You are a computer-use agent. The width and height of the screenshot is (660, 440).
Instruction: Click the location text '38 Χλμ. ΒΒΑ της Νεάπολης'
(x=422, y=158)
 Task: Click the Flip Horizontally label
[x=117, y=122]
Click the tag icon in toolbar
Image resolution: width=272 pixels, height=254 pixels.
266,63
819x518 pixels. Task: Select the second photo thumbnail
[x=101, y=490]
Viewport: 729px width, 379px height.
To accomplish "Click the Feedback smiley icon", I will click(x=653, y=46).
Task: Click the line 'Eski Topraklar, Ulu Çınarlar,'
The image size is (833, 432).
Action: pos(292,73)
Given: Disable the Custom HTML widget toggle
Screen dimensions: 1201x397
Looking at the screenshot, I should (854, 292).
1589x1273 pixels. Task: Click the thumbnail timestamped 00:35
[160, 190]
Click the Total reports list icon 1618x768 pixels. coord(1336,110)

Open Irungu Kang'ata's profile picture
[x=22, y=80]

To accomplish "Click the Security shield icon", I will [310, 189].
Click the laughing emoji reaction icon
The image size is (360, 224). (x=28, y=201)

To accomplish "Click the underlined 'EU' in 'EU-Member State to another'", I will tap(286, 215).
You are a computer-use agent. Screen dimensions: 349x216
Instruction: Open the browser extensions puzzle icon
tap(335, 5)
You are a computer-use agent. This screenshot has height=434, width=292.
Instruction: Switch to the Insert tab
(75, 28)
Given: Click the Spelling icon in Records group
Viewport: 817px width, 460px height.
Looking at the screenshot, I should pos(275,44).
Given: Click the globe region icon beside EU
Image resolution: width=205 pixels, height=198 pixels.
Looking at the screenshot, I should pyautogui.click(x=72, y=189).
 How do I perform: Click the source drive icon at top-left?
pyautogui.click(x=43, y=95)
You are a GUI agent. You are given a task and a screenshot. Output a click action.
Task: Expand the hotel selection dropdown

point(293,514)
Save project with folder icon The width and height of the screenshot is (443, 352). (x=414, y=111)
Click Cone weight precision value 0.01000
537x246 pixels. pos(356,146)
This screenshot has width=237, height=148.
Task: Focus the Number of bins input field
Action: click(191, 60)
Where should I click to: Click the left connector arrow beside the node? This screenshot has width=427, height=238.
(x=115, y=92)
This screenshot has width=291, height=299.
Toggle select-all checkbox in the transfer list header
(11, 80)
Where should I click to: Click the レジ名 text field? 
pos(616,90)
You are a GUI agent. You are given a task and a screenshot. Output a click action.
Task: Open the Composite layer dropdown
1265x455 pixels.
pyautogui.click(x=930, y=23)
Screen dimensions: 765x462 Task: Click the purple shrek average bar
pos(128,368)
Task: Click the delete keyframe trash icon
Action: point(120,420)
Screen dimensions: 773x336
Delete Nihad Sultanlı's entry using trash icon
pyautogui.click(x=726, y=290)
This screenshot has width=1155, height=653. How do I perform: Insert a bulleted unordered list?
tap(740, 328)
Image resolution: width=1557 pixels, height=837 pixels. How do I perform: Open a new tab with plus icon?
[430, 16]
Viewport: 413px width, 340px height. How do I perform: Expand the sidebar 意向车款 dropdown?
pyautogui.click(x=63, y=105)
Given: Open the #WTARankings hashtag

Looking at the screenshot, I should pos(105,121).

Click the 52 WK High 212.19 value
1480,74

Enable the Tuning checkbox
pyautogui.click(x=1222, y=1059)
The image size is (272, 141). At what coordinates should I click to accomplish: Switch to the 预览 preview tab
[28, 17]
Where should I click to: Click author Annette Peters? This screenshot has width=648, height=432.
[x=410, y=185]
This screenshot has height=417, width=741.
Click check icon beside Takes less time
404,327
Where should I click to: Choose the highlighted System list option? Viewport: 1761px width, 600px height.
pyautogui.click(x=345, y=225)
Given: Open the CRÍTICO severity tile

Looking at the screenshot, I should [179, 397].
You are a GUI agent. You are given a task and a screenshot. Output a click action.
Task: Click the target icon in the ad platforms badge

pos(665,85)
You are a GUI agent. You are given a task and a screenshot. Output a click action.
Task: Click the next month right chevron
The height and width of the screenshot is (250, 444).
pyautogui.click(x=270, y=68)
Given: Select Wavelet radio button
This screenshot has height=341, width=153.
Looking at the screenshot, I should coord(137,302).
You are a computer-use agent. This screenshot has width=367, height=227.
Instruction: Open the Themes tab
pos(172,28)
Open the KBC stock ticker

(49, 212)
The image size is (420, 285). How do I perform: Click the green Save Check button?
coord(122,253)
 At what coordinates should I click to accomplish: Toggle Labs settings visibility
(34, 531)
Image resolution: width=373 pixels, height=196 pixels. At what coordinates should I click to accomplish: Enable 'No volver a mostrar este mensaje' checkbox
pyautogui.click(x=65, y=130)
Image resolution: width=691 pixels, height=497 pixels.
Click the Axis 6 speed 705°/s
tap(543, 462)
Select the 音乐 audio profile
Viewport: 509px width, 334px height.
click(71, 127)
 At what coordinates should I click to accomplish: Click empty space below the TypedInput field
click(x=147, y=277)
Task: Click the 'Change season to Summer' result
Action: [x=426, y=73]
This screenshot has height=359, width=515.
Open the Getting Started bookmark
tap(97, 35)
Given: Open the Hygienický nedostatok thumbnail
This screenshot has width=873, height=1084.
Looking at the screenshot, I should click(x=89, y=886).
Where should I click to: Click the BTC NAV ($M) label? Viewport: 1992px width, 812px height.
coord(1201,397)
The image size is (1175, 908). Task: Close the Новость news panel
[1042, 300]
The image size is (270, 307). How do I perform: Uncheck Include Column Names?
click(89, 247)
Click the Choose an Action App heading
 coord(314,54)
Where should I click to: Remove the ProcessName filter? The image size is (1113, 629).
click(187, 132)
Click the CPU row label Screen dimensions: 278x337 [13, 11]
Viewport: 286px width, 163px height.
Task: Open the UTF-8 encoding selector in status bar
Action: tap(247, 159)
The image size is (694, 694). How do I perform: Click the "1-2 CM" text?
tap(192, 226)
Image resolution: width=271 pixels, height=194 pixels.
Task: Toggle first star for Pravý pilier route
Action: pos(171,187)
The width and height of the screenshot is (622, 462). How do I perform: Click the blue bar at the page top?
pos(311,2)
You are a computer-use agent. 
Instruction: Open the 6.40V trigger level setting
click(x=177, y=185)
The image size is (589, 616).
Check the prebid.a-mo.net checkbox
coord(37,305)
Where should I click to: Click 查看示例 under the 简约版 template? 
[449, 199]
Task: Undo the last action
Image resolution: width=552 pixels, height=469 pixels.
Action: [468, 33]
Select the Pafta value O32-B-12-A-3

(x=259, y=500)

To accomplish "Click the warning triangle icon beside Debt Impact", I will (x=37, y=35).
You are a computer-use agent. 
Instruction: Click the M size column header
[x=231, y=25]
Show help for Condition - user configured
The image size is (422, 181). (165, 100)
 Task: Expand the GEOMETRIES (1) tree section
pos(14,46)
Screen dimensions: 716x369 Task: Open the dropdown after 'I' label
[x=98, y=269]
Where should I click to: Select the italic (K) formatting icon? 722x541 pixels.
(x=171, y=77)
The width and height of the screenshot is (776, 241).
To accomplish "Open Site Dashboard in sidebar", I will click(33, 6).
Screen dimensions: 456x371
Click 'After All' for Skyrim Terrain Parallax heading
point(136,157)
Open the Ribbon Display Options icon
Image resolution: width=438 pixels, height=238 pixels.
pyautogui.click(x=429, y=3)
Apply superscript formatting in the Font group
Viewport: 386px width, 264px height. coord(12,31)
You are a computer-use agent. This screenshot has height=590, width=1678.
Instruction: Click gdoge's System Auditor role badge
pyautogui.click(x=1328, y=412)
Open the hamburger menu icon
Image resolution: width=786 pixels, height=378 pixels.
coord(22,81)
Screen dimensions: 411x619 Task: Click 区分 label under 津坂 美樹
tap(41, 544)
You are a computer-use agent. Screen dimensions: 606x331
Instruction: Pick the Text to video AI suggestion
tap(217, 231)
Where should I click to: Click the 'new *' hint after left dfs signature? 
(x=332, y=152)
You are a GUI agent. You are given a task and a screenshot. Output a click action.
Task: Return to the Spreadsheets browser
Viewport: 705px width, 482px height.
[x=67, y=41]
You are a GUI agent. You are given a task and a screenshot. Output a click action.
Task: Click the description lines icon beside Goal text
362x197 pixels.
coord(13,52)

☆ ☆ ☆ ☆ ☆

* [TASK DETAILS] Starting from the top of the records and ending at the line that contains "Given: Disable the Custom HTML widget toggle", repeat each line exactly and return only those lines.

* [RESPONSE FOR THIS EXERCISE]
You are a computer-use agent. The width and height of the screenshot is (660, 440).
Instruction: Click the location text '38 Χλμ. ΒΒΑ της Νεάπολης'
(x=422, y=158)
 Task: Click the Flip Horizontally label
[x=117, y=122]
Click the tag icon in toolbar
Image resolution: width=272 pixels, height=254 pixels.
266,63
819x518 pixels. Task: Select the second photo thumbnail
[x=101, y=490]
Viewport: 729px width, 379px height.
To accomplish "Click the Feedback smiley icon", I will click(x=653, y=46).
Task: Click the line 'Eski Topraklar, Ulu Çınarlar,'
The image size is (833, 432).
Action: pos(292,73)
Given: Disable the Custom HTML widget toggle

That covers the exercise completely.